> [TEXT EXTRACT]:
* START *

# Wanted to say hello



## funkdaddy (Aug 31, 2009)

My name is Troy. I joined the forum last Halloween season,but have yet to post. I am a nurse by profession, but an artist at heart. My passion is in theatrical make-up and prop making. Many of my friends and acquaintances tell me I missed my calling. There are many talented members here. I hope to share ideas and hopefully learn a few tricks. I will post some of my work,once I learn to navigate the site.

Oh yea, I also plan to enter the 20 dollar challenge, so watch out!!


----------



## hedg12 (Jul 6, 2008)

Welcome! Look forward to seeing your work.


----------



## Howlinmadjack (Jul 20, 2009)

Welcome to the forum! Lots of awesome people here and some incredible artwork!!


----------



## Spooky1 (Aug 25, 2008)

Welcome to the forum, FD


----------



## Frighteners Entertainment (Jan 24, 2006)

Welcome Funkdaddy Troy! lol an interesting I must say!!


----------



## IMU (Apr 8, 2009)

Hello and Welcome


----------



## Creep Cringle (Jun 23, 2009)

Welcome Funkdaddy! I have to admit I did do a double take on the name.


----------



## fick209 (Aug 31, 2009)

Welcome to the forum, look forward to seeing some of your work


----------



## RoxyBlue (Oct 6, 2008)

* END *

> [SUPPLIED ENTRIES]:
* START *

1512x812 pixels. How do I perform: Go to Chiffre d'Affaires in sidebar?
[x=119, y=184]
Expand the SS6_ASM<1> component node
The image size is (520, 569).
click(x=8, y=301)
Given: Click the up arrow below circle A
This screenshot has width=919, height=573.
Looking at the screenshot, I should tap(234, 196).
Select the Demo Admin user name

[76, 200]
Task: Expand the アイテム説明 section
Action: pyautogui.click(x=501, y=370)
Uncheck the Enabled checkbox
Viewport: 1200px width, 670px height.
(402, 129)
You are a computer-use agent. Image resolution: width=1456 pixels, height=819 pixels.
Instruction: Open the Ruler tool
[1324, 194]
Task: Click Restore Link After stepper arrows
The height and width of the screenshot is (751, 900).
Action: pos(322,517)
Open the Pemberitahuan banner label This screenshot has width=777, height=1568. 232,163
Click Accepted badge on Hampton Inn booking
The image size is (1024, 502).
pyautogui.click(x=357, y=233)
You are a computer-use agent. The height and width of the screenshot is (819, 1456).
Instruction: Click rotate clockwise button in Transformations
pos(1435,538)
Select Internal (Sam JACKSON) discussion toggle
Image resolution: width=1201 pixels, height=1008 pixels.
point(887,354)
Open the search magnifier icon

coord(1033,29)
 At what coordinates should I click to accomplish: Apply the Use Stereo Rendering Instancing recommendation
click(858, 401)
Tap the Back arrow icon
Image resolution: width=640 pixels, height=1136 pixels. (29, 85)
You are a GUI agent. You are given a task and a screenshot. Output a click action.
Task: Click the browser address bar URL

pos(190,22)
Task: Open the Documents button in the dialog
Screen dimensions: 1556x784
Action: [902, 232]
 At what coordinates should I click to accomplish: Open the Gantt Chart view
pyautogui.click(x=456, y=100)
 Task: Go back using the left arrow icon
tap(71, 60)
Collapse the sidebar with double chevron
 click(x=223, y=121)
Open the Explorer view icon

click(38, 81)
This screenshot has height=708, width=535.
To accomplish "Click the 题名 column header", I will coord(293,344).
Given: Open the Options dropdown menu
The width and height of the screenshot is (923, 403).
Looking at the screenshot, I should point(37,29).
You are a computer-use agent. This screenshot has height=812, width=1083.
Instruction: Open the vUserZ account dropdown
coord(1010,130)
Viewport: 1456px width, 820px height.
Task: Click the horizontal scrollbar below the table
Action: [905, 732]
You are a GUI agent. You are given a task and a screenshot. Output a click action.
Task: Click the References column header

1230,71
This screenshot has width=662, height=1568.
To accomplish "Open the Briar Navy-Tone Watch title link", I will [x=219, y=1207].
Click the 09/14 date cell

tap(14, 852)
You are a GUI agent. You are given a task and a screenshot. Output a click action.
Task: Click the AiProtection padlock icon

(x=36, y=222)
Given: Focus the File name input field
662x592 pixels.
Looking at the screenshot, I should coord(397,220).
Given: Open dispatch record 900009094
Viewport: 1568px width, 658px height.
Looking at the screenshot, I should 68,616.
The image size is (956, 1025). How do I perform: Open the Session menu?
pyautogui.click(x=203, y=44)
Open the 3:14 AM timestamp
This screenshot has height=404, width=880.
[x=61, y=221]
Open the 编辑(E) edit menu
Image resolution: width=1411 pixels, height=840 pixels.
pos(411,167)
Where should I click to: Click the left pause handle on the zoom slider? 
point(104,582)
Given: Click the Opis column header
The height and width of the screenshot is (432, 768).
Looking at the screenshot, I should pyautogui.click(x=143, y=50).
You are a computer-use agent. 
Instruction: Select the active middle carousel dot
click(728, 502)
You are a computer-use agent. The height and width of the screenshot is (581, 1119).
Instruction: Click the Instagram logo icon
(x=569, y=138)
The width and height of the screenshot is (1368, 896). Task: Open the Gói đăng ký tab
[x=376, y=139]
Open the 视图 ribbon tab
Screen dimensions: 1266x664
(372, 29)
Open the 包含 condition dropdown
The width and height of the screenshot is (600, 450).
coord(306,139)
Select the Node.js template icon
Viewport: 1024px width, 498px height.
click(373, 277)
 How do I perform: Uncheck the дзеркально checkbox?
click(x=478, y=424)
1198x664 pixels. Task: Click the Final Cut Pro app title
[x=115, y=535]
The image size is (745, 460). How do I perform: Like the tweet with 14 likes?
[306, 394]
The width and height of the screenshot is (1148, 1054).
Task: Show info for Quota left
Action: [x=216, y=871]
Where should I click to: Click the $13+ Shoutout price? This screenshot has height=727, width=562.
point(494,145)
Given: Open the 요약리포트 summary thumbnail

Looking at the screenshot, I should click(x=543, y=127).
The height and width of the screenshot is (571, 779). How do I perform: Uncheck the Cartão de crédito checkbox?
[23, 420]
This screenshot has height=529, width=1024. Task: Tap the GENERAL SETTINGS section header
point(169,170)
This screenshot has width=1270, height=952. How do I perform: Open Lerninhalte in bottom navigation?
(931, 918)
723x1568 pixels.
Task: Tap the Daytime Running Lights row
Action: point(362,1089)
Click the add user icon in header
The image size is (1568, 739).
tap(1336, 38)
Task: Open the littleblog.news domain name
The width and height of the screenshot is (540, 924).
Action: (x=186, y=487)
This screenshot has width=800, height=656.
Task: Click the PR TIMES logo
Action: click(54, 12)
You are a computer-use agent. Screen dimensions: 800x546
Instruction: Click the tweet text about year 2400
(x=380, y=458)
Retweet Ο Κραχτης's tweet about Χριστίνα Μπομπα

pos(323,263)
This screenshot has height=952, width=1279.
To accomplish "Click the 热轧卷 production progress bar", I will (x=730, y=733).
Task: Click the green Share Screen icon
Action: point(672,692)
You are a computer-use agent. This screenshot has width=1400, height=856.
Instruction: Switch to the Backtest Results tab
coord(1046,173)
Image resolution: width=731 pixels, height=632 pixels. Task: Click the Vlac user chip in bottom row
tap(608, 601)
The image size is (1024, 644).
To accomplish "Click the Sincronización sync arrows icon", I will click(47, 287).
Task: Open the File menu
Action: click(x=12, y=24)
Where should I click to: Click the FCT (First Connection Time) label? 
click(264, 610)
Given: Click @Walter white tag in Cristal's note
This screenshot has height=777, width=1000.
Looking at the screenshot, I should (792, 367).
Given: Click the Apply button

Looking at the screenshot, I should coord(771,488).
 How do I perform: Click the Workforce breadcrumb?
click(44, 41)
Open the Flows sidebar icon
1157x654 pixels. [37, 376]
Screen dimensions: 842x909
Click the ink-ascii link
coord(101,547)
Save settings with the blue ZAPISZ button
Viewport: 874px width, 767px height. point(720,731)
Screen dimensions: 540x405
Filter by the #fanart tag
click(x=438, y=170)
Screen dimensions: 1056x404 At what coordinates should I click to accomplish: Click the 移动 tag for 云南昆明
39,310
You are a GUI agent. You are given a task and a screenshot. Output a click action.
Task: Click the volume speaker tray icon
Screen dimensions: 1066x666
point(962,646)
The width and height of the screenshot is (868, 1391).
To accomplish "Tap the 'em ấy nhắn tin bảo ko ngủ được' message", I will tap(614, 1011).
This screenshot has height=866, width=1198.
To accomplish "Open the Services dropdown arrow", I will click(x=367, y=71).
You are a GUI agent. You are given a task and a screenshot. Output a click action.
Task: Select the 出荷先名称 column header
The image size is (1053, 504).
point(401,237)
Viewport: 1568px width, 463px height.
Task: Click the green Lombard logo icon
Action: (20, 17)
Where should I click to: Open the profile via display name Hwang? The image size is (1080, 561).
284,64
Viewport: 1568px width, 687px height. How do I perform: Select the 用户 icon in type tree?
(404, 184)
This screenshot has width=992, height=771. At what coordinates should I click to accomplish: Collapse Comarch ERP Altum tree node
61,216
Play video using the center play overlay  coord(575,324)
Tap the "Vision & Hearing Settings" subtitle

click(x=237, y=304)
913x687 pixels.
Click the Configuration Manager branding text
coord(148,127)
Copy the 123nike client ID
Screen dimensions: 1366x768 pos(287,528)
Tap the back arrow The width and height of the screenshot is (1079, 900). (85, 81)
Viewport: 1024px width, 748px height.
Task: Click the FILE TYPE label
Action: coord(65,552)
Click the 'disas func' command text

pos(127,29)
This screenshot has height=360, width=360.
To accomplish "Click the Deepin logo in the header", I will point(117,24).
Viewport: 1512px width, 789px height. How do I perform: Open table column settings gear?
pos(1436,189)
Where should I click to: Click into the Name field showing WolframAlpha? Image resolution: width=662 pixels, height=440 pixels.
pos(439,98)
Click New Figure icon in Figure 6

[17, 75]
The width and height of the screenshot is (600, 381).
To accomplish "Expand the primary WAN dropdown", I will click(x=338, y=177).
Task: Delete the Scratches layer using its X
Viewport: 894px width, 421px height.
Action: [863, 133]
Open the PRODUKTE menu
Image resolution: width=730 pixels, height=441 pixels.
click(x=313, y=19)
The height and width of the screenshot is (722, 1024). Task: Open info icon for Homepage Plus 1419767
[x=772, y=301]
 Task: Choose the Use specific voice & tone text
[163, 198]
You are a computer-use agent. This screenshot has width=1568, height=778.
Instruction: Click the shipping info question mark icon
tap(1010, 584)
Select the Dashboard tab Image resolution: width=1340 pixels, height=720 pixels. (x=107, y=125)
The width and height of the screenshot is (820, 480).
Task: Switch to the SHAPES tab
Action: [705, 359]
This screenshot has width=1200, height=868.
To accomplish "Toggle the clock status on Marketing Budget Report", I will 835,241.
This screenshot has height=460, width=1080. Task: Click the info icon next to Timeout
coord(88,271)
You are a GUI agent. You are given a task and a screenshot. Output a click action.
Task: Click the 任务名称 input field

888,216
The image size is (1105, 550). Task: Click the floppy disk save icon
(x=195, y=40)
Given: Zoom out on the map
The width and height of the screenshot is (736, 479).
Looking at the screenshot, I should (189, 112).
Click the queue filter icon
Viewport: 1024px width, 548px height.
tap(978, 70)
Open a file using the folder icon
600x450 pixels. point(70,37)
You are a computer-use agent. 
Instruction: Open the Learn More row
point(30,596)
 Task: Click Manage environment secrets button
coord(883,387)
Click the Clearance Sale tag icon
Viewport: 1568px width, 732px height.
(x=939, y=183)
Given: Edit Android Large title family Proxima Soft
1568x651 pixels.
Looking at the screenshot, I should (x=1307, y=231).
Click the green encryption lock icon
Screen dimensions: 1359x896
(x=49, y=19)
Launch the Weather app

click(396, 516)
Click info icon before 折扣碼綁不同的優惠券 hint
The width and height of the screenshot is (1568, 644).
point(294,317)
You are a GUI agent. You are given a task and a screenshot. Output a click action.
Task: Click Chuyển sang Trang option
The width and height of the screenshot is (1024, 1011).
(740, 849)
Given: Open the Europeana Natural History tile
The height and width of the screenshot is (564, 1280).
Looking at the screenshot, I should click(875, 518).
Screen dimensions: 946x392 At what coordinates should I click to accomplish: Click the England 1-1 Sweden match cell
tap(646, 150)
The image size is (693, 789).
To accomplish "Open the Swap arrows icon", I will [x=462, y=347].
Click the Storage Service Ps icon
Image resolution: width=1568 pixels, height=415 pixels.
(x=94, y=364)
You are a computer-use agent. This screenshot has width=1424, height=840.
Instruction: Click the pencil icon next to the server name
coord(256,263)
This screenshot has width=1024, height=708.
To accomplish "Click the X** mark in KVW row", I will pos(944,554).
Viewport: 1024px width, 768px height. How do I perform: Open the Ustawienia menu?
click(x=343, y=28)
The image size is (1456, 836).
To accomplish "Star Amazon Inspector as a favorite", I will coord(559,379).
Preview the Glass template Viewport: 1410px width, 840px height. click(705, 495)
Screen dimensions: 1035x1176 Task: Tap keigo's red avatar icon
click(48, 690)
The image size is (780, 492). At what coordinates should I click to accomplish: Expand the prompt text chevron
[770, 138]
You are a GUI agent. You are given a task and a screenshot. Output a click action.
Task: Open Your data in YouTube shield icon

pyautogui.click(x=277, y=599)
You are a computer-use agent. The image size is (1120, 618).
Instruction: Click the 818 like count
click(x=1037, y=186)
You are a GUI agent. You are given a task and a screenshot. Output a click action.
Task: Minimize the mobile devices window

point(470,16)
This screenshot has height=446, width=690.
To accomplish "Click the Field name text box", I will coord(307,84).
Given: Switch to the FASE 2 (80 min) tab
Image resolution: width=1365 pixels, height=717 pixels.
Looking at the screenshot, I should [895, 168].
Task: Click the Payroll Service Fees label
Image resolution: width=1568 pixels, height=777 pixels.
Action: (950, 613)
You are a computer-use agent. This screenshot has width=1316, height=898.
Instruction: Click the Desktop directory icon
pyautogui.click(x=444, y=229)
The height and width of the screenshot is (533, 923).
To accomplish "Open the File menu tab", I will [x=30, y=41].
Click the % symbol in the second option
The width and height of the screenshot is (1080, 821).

* END *

> [WRITTEN TASK]: In the forum thread, please say which challenge funkdaddy plans to enter.

> [OUTPUT FOR THIS TASK]: The 20 dollar challenge.